Olney Daily Mail
- Type: Daily newspaper
- Format: Broadsheet
- Editor: Mark Allen
- Founded: 1910
- Headquarters: 206 South Whittle Avenue,; Olney, Illinois 62450; United States;
- Circulation: 4330 (1999)
- OCLC number: 13344059
- Website: olneydailymail.com

= Olney Daily Mail =

Newspaper in Olney, Illinois

The Olney Daily Mail is an American daily newspaper published in Olney, Illinois, and covering Richland County. The newspaper does not publish a Sunday edition. The current title began publication in 1910, at which time it supplanted or absorbed parts of four other newspapers. As of September 1999, the paper had a circulation of 4,330.

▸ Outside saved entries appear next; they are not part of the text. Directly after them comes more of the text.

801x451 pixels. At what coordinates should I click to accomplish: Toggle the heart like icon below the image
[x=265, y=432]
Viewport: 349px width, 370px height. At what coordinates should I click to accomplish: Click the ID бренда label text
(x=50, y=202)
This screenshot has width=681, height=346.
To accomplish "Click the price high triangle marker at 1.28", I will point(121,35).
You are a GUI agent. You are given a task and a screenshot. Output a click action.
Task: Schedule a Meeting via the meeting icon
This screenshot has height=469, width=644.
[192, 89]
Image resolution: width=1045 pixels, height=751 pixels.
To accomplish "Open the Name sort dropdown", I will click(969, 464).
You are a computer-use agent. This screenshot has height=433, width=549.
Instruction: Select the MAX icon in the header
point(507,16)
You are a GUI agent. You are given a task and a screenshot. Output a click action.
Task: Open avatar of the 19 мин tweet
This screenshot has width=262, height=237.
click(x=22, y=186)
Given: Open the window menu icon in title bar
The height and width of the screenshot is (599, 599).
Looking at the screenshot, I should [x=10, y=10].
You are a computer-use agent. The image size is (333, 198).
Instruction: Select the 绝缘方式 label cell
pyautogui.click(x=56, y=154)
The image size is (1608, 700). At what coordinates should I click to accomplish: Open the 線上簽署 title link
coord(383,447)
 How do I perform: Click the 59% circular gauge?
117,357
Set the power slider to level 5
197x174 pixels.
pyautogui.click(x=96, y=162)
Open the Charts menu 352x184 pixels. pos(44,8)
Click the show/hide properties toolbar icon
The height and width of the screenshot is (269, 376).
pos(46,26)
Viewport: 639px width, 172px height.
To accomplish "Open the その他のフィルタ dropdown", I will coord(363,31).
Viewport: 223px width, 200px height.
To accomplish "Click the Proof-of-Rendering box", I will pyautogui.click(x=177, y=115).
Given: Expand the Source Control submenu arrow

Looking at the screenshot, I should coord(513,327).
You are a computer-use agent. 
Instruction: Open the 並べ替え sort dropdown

In 1998, then owner Hollinger International sold the newspaper to Leonard Green & Partners as part of a 40% overall divestment of Hollinger's United States newspaper holdings; the newspaper was published through Leonard Green's Liberty Group Publishing. Liberty Group Publishing was subsequently sold in 2005 to Fortress Investment Group and renamed to GateHouse Media.

Among newspapers noted as predecessors to the Daily Mail is Olney Times, which was published weekly on Fridays and began circulation c. 1856. In November 1857, a note to readers of the Olney Republican indicated that they would henceforth receive Olney Times instead, indicating the termination of the former periodical. The slogan for Olney Times was "Eternal Vigilance is the Price of Liberty."